The ability of isothiocyanates to target breast cancer stem cells had also been investigated for sulforaphane (Li et al., 2010) and benzyl isothiocyanate (Kim et al., 2013). In these studies, activity against breast cancer stem cells was based on the concept that a small population of breast cancer cells is the stem cells and these cells express a marker, known as CD44^high/CD24^low/ESA⁺, which can be measured quantitatively. Moreover, the stem cells also display specific enzymatic activity namely aldehyde dehydrogenase 1 (ALDH1⁺), as well as have the ability to form a distinctive morphological structure called mammospheres. The mechanism underlying the activity against breast cancer stem cells of tested compounds has been hypothesised due to inhibition of the receptor tyrosine kinase, known as Ron, this receptor functions to drive stemness in breast cancer cells. In these studies, sulforaphane, and benzyl isothiocyanate significantly reduced population of cells expressing CD44^high/CD24^low/ESA⁺, decreased the number or size of mammospheres formed, and decreased ALDH1⁺ activity (Kim et al., 2013; Li et al., 2010).

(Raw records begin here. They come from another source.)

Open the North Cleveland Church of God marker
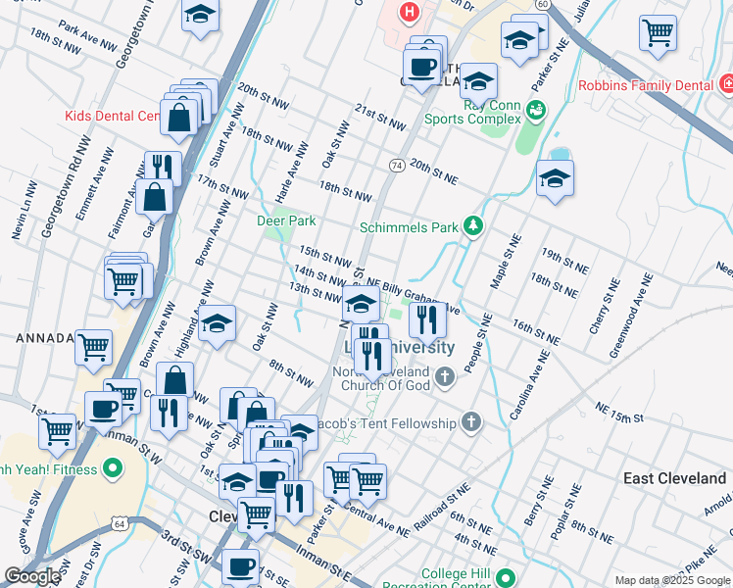The width and height of the screenshot is (733, 588). [x=445, y=376]
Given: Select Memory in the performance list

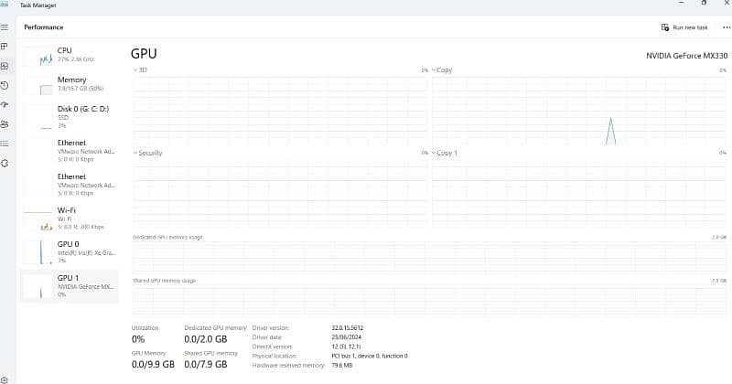Looking at the screenshot, I should pos(70,85).
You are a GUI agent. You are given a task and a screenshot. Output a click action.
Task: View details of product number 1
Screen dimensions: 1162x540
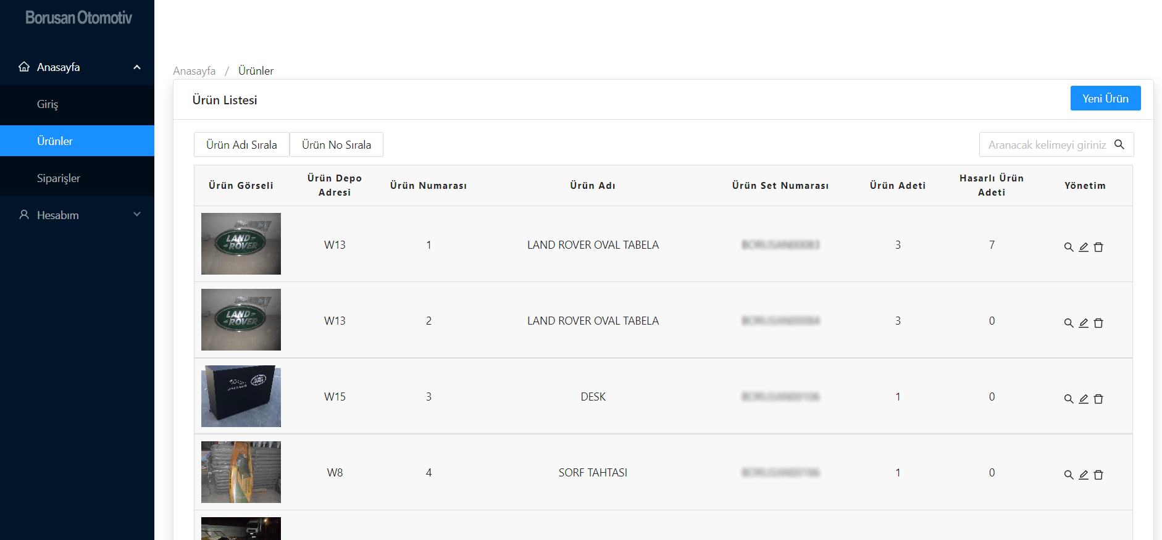click(1069, 247)
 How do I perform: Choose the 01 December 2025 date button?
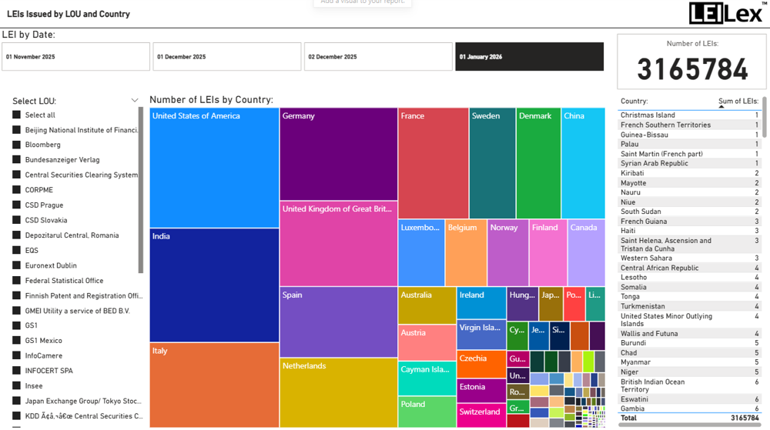[226, 57]
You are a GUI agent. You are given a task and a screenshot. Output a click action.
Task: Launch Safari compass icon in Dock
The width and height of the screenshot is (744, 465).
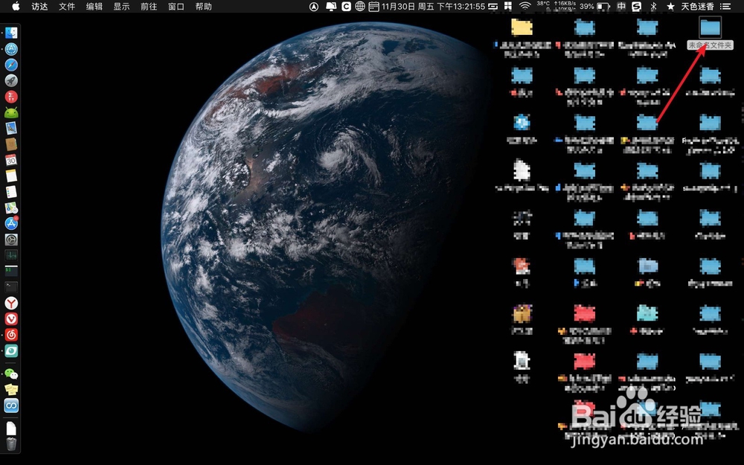[x=11, y=65]
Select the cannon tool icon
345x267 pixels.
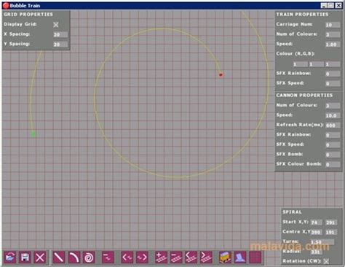tap(240, 257)
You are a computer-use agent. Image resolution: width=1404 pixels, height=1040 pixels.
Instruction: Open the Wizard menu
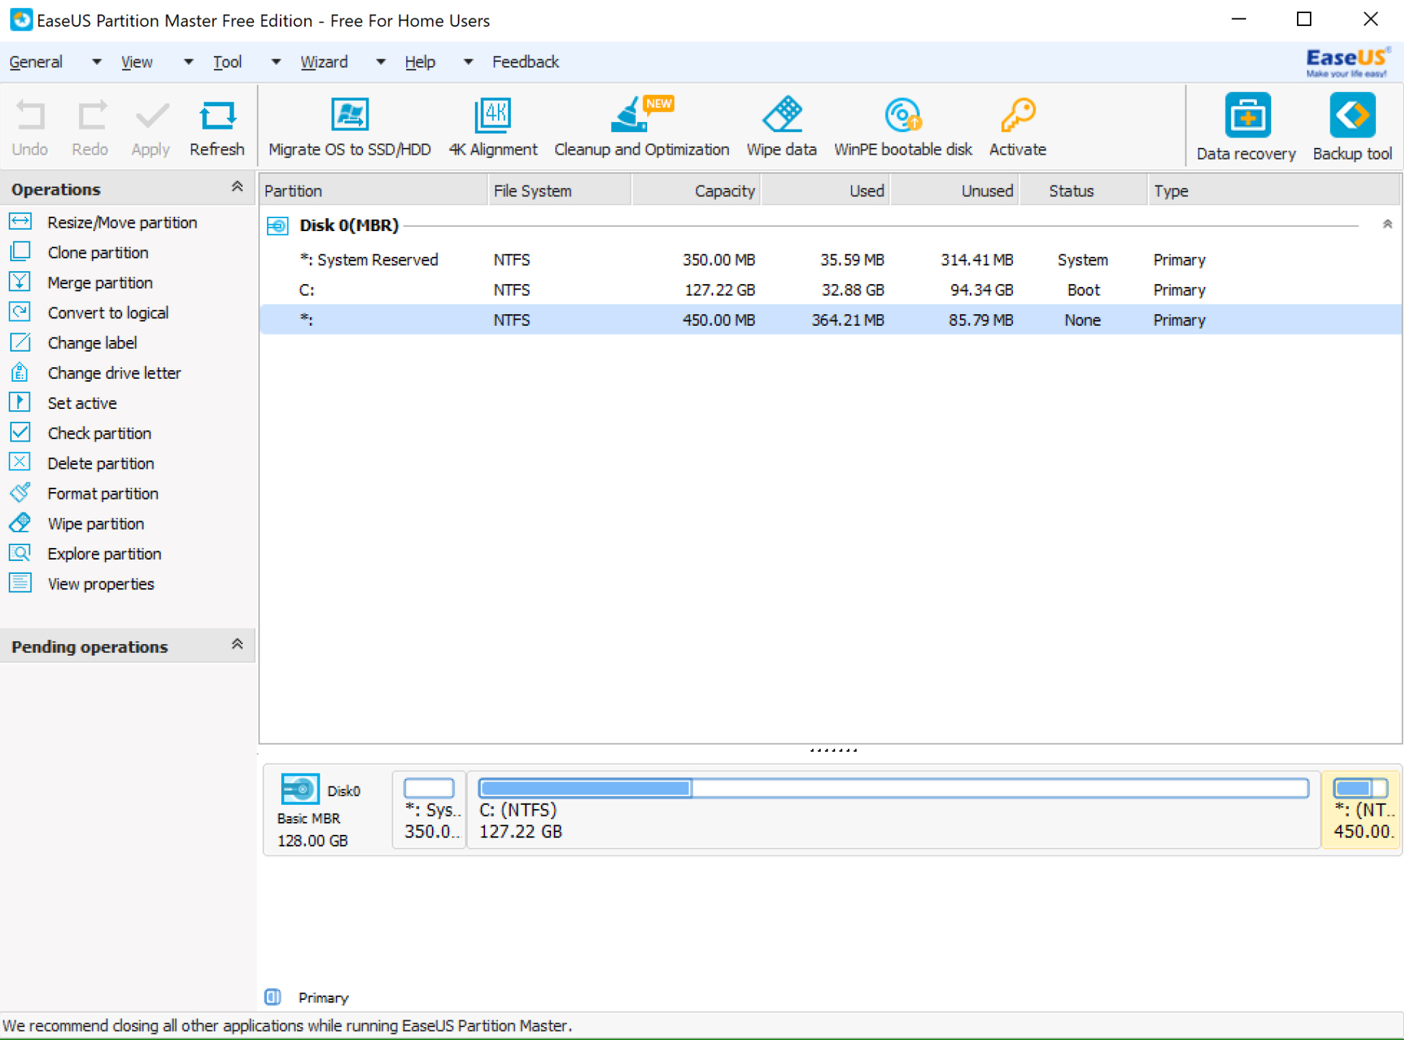click(323, 61)
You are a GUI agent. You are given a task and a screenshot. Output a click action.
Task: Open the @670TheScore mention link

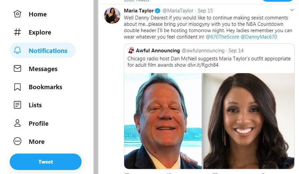coord(222,37)
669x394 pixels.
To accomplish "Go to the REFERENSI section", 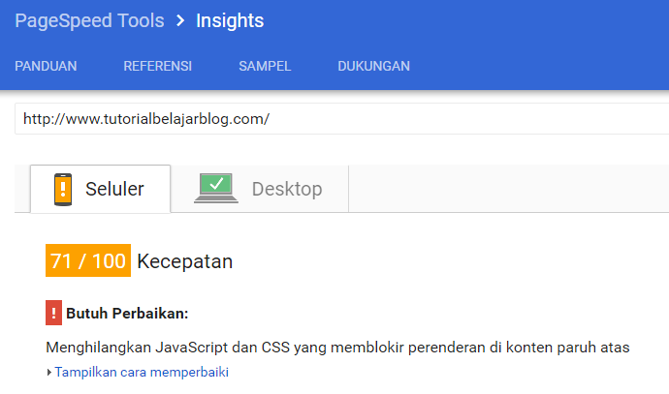I will point(157,67).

Anticancer activity of isothiocyanates from cruciferous vegetables has also been studied extensively in several types of breast cancer cell lines, with MCF-7 and MDA-MB-231 cells being the most commonly used. Collectively, at pharmacological concentration range of 1-10 µM for sulforaphane and 2.5-5 µM for benzyl isothiocyanate, and phenethyl isothiocyanate with a wide undefined, varied range of concentrations, the three most investigated food bioactive isothiocyanate constituents demonstrated a highly desirable activity at the cellular and molecular levels, therefore they are likely to show great promise for use in humans as anti-cancer therapeutic agents.

In summary, although limited clinical evidence is available at present, substantial published preclinical data exists on anticancer activity of isothiocyanates from cruciferous vegetables sulforaphane, benzyl isothiocyanate and phenethyl isothiocyanate. Among these most extensively investigated constituents, the activity of sulforaphane was most consistently reported and benzyl isothiocyanate appeared to be relatively the most potent compound, with the least required concentration or concentration range for its anticancer activity pharmacologically. Based mainly on cell culture studies and animal models of breast cancer tumours, isothiocyanate compounds clearly demonstrated highly desirable activity in both in vitro and in vivo and show great promise for use in humans as potential chemopreventive agents for breast cancer.